Document text:
New York City timeline - 1620s

1620

February

The Dutch offer the Pilgrims land around the mouth of the Hudson River. The offer is rejected.

New Jersey

A Dutch immigrant ship is wrecked on Sandy Hook. The crew and passengers get ashore, travel to Manhattan. Penelope van Princis stays behind with her seriously wounded husband. Raritan Indians find them, kill the husband and wound Penelope, leaving her for dead. She is captured by two Indians and eventually ransomed by New Amsterdam.


1622

Oct 23

New Amsterdam settler Jacob Leendertsen Van Der Grift is baptized in Amsterdam, Holland, by his parents Lenaert Evertse Van Der Grift & Maritjen Pauwels.


1623

City

Dutch soldier Philippe Wiltsie, ancestor of Pittsford, New York, merchant Charles Wiltsie, arrives in Manhattan.

Data:

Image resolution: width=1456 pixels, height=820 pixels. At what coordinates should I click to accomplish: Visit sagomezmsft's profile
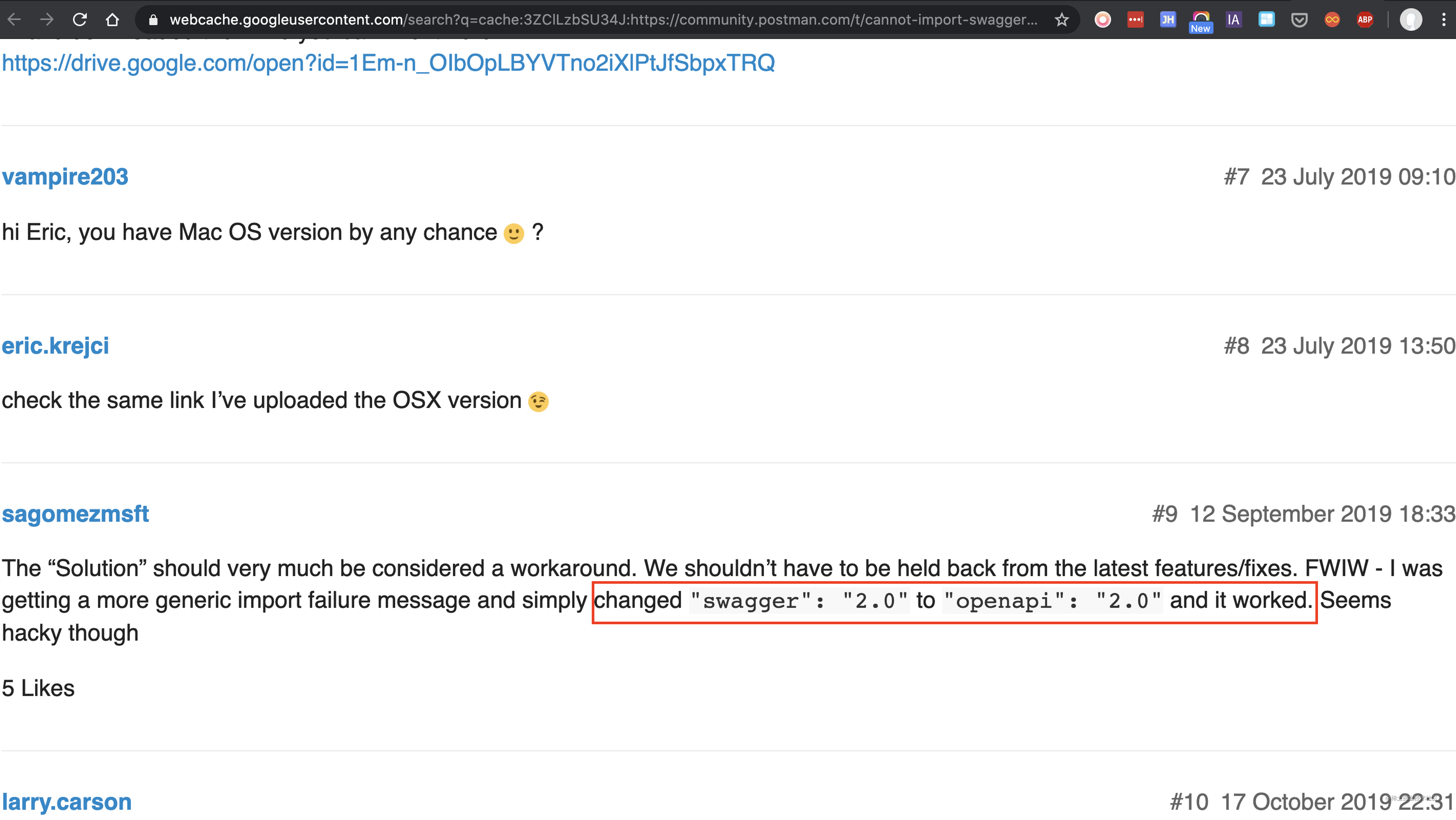pyautogui.click(x=75, y=514)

Requirement:
Do these statements agree with the New York City timeline? Answer yes or no for each, quoting the words of the timeline that decide it.
1. The Pilgrims accepted the Dutch offer of land around the mouth of the Hudson River.
2. Penelope van Princis was eventually ransomed by New Amsterdam.
3. Jacob Leendertsen Van Der Grift was baptized in Manhattan.
The data here comes from a different source than the text.

Expected output:
1. No: "The offer is rejected."
2. Yes: "eventually ransomed by New Amsterdam."
3. No: "is baptized in Amsterdam, Holland"